Extracted information:
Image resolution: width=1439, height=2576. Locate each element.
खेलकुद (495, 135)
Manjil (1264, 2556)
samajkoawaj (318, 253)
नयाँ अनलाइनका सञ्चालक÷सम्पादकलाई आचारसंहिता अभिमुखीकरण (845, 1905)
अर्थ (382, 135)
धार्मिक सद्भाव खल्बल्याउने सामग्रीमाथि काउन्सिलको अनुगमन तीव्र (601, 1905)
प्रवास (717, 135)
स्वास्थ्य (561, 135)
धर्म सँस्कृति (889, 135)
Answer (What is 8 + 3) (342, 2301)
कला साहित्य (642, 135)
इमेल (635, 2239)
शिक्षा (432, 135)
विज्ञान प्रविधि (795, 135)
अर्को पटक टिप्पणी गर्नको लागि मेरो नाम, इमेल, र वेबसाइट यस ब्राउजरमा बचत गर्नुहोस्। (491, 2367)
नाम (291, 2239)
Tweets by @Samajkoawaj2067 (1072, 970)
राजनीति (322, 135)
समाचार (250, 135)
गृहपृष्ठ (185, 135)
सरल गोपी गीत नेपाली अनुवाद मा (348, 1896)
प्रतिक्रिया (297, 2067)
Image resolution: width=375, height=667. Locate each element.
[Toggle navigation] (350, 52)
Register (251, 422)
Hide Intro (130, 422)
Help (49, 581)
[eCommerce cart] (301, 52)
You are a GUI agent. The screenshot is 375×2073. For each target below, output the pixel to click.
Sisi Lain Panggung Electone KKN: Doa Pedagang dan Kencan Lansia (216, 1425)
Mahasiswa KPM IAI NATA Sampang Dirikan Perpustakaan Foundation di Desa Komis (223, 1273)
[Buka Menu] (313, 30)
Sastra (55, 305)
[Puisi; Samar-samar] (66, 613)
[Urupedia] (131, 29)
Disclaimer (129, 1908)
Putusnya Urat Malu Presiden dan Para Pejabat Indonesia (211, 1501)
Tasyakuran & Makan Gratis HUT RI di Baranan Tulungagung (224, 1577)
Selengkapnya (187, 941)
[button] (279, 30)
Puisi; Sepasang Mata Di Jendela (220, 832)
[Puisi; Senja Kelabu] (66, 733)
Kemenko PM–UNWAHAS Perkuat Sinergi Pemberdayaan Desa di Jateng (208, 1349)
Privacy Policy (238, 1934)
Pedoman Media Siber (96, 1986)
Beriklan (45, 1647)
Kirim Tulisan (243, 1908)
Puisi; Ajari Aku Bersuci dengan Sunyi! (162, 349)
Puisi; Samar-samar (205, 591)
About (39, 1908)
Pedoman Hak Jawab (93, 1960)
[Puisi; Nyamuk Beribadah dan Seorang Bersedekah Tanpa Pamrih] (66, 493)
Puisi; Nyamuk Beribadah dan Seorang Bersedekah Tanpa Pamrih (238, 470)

Your instructions: Please reproduce, exactly as they appear above, the lines from the line containing "Manjil (1264, 2556)" up to and including the line containing "Kirim Tulisan (243, 1908)".

Answer to this task:
Manjil (1264, 2556)
samajkoawaj (318, 253)
नयाँ अनलाइनका सञ्चालक÷सम्पादकलाई आचारसंहिता अभिमुखीकरण (845, 1905)
अर्थ (382, 135)
धार्मिक सद्भाव खल्बल्याउने सामग्रीमाथि काउन्सिलको अनुगमन तीव्र (601, 1905)
प्रवास (717, 135)
स्वास्थ्य (561, 135)
धर्म सँस्कृति (889, 135)
Answer (What is 8 + 3) (342, 2301)
कला साहित्य (642, 135)
इमेल (635, 2239)
शिक्षा (432, 135)
विज्ञान प्रविधि (795, 135)
अर्को पटक टिप्पणी गर्नको लागि मेरो नाम, इमेल, र वेबसाइट यस ब्राउजरमा बचत गर्नुहोस्। (491, 2367)
नाम (291, 2239)
Tweets by @Samajkoawaj2067 (1072, 970)
राजनीति (322, 135)
समाचार (250, 135)
गृहपृष्ठ (185, 135)
सरल गोपी गीत नेपाली अनुवाद मा (348, 1896)
प्रतिक्रिया (297, 2067)
Image resolution: width=375, height=667. Locate each element.
[Toggle navigation] (350, 52)
Register (251, 422)
Hide Intro (130, 422)
Help (49, 581)
[eCommerce cart] (301, 52)
You are a GUI agent. The screenshot is 375×2073. For each target below, output the pixel to click.
Sisi Lain Panggung Electone KKN: Doa Pedagang dan Kencan Lansia (216, 1425)
Mahasiswa KPM IAI NATA Sampang Dirikan Perpustakaan Foundation di Desa Komis (223, 1273)
[Buka Menu] (313, 30)
Sastra (55, 305)
[Puisi; Samar-samar] (66, 613)
[Urupedia] (131, 29)
Disclaimer (129, 1908)
Putusnya Urat Malu Presiden dan Para Pejabat Indonesia (211, 1501)
Tasyakuran & Makan Gratis HUT RI di Baranan Tulungagung (224, 1577)
Selengkapnya (187, 941)
[button] (279, 30)
Puisi; Sepasang Mata Di Jendela (220, 832)
[Puisi; Senja Kelabu] (66, 733)
Kemenko PM–UNWAHAS Perkuat Sinergi Pemberdayaan Desa di Jateng (208, 1349)
Privacy Policy (238, 1934)
Pedoman Media Siber (96, 1986)
Beriklan (45, 1647)
Kirim Tulisan (243, 1908)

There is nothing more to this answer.